Low serum levels of tricyclic antidepressants in amitriptyline- and doxepin-treated inpatients with depressive syndromes are associated with nonresponse.

Nonresponse to tricyclic antidepressant (TCA) treatment is observed in about one-third of depressed patients. The cause(s) for nonresponse - apart from disease-specific effects - might be the failure to build up sufficiently high serum TCA levels due to noncompliance, substance abuse, rapid metabolism, or low dose. We carried out a retrospective analysis relating antidepressant serum levels to patient data obtained in the naturalistic setting of the Psychiatric Hospital of the Bonn University during the introductory phase of drug-monitoring.

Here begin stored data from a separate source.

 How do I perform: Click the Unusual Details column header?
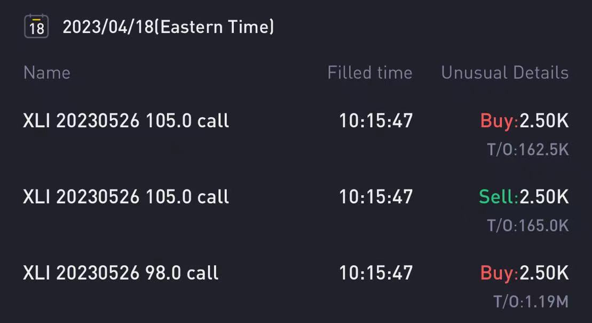pyautogui.click(x=505, y=73)

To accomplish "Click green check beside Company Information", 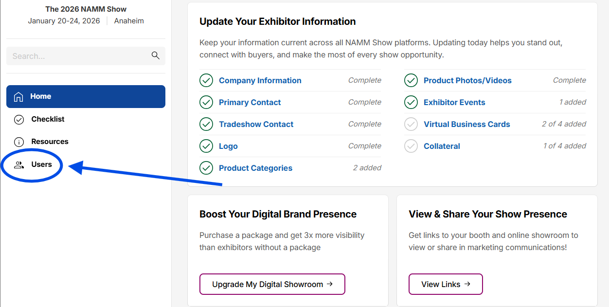I will 206,80.
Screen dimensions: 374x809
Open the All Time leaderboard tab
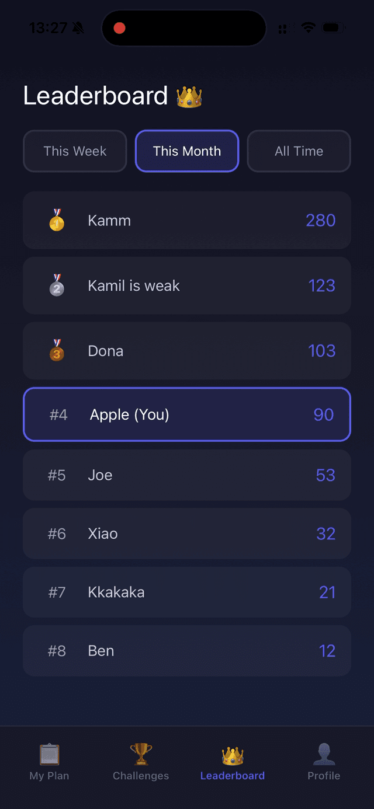click(299, 151)
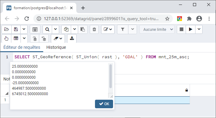Select the Éditeur de requêtes tab
The image size is (216, 118).
22,47
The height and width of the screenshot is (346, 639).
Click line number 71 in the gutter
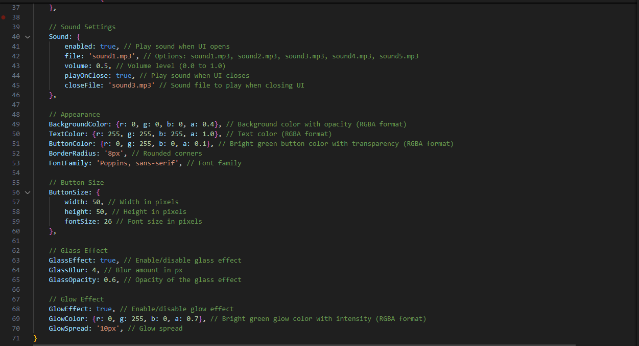click(15, 338)
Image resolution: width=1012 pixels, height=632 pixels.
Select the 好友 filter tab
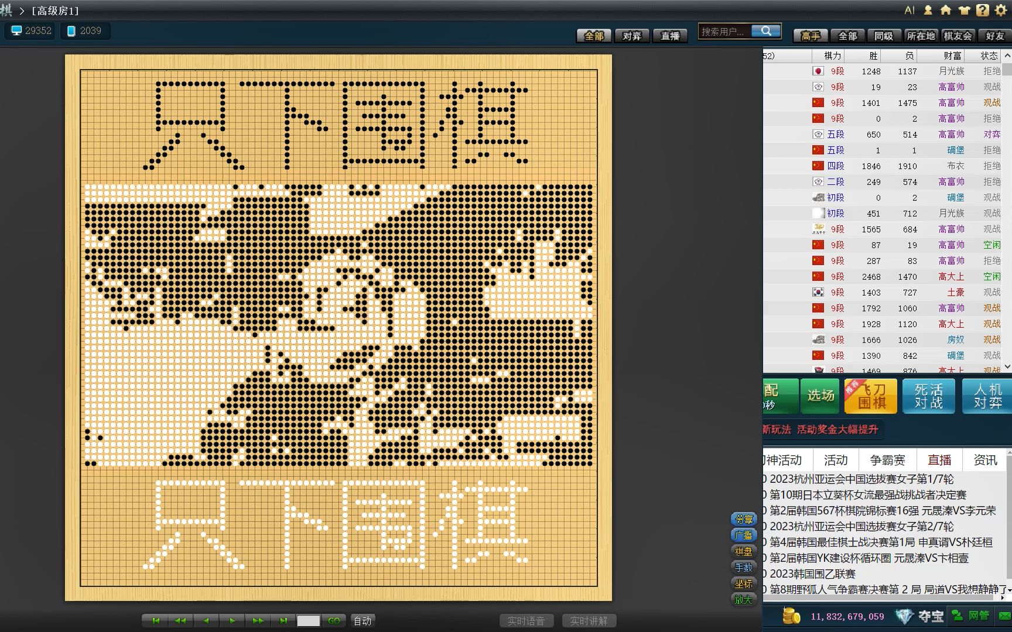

Case reports of 110 depressed inpatients who were treated with amitriptyline or doxepin were analyzed with respect to the following: medication and comedication, daily dose, type and duration of treatment, serum TCA concentrations (analyzed by the fluorescence polarization immunoassay), age, sex, body weight, abuse of nicotine or alcohol intake, serum transaminases (ALT, alanine aminotransferase, and AST, aspartate amino transferase), gamma-glutamyltranspeptidase (gamma-GT) and creatinine, compliance, and response. The salient findings were: 1. Serum TCA concentrations increased linearly with the daily amitriptyline dose but not with that of doxepin. 2. Interindividually, there was an eight to ten-fold difference in serum TCA concentrations at steady-state with 150 mg/day of either drug; longitudinally, we observed intraindividually a coefficient of variation of 8% and 12% for amitriptyline and doxepin respectively. 3. With amitriptyline (150 mg/day), the correlation between age and serum TCA concentrations was low (r = 0.33, p < 0.055) and no correlation was found after the administration of doxepin (150 mg/day), nor was there any correlation between age and dose-adjusted serum TCA concentrations after the administration of either drug. 4. Nonresponders had significantly lower serum levels than responders. These results suggest that patients should not qualify as nonresponders unless it can be demonstrated (and it is clinically applicable) that the steady-state serum TCA levels are stable within the upper limit of the recommended therapeutic range and serum level.